Mr. Fields, as a Ph.D. earth scientist I feel an obligation to correct scientific misinformation with the facts, as shown by the SSPs in my link, and a teenager needs to know the truth from experts, not the partisan press or political scientists. Hopefully before long this teen can get an education and experience to help with the ignorance that exists currently.

Robert Fields

Mike, you aren’t correcting misinformation. You are denying facts with your own misinformation, misinterpretations, and purposeful omissions.

Your middle of the road / increasing standard of living scenario causes the planet to continue to heat - yes or no?

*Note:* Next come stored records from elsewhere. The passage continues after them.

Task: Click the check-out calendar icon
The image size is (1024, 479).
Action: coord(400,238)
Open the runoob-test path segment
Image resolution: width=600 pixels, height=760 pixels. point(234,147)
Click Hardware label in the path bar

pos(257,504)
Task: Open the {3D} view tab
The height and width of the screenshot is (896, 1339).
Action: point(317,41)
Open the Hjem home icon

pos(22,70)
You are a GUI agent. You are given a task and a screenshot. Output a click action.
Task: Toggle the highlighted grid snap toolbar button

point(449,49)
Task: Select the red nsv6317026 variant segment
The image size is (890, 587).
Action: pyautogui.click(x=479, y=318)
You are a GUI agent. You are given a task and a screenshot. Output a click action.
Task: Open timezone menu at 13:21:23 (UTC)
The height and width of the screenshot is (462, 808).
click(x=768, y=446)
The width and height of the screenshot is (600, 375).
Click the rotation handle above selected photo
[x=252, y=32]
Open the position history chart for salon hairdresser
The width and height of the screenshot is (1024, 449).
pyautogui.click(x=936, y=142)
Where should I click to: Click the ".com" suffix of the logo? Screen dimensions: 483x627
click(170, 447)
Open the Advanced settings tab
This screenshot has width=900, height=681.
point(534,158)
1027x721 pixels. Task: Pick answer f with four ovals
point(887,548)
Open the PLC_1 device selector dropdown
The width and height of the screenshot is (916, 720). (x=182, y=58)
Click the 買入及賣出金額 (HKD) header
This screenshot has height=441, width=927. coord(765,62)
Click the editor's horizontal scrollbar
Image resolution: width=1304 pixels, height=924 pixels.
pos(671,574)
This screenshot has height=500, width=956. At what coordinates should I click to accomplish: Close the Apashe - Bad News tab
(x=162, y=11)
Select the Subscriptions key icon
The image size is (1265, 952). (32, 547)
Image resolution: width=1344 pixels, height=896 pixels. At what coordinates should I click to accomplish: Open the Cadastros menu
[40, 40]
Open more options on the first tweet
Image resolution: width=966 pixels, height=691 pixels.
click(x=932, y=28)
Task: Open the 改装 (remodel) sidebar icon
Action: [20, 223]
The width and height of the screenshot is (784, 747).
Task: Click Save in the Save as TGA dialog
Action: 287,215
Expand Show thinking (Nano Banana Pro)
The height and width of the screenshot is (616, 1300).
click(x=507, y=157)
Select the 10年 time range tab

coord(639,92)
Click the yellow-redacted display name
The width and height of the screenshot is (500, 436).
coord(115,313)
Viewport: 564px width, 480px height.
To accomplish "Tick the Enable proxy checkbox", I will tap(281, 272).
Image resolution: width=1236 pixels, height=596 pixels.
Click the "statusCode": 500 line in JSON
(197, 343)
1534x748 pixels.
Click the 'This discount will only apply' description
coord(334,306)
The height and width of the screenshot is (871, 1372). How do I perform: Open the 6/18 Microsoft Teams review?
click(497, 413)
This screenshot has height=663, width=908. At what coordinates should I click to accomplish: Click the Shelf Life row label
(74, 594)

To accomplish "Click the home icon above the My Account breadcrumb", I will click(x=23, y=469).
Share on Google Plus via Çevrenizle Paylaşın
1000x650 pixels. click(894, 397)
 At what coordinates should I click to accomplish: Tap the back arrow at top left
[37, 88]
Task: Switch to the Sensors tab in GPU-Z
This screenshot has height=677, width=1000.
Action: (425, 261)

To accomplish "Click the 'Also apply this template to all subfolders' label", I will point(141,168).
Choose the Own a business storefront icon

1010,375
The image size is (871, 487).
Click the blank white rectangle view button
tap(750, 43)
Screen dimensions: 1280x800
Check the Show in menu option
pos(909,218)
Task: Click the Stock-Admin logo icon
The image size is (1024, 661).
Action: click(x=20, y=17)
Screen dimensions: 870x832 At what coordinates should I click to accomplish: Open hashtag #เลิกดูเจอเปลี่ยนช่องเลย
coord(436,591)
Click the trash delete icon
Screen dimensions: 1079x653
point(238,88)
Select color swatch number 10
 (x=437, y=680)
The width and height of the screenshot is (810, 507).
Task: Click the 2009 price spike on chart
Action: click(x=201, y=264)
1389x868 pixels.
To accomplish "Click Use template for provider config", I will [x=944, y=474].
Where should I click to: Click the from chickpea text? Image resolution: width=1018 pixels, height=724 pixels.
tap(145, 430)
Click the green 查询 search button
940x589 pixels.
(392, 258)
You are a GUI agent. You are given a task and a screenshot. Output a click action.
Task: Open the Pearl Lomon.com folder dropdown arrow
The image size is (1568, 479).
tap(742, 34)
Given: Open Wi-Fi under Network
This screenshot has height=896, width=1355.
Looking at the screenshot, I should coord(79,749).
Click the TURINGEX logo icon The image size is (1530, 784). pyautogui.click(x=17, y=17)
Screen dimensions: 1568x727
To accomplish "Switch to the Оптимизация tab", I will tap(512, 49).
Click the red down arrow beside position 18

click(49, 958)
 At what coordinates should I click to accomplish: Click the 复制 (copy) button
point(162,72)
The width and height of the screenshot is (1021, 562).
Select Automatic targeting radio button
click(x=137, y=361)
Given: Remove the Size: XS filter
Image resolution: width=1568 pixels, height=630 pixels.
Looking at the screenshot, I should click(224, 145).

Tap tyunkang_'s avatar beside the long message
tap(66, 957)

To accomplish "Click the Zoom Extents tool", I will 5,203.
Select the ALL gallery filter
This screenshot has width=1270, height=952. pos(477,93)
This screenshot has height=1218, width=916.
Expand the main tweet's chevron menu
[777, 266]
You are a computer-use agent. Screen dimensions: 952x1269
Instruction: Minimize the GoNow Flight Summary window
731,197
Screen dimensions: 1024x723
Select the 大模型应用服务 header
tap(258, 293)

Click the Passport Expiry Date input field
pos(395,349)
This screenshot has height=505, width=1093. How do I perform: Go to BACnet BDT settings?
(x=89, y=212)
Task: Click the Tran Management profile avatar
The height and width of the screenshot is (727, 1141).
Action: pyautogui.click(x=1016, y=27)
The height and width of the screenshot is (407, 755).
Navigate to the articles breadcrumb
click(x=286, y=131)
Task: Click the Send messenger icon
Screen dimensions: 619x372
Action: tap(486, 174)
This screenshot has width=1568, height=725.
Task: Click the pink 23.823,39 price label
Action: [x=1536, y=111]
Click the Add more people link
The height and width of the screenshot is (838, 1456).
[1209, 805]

The earth can only heat for so long before it becomes incapable of supporting life as we know it - yes or no?

Where does the behavior you advocate cause earth temperatures to decrease? It doesn’t. You are advocating behaviors that will cause civilization unsustainability and deny billions a chance for the same kind of life you think is worth ruining their futures over.

How is it you are so willing to deny others that which you hold so dear? Your precious Corvettes and however else you waste resources are worth more to you than other peoples’ lives, livelihoods, and futures? We know the answer. You won’t even just shut up and let others do the heavy lifting. You have to interject your criticisms and misinformation to derail conversations that might get others to do their parts. So you don’t want to help. Fine. At least get out of the way.

Your Ph.D. isn’t worth much when you tarnish it like you always do.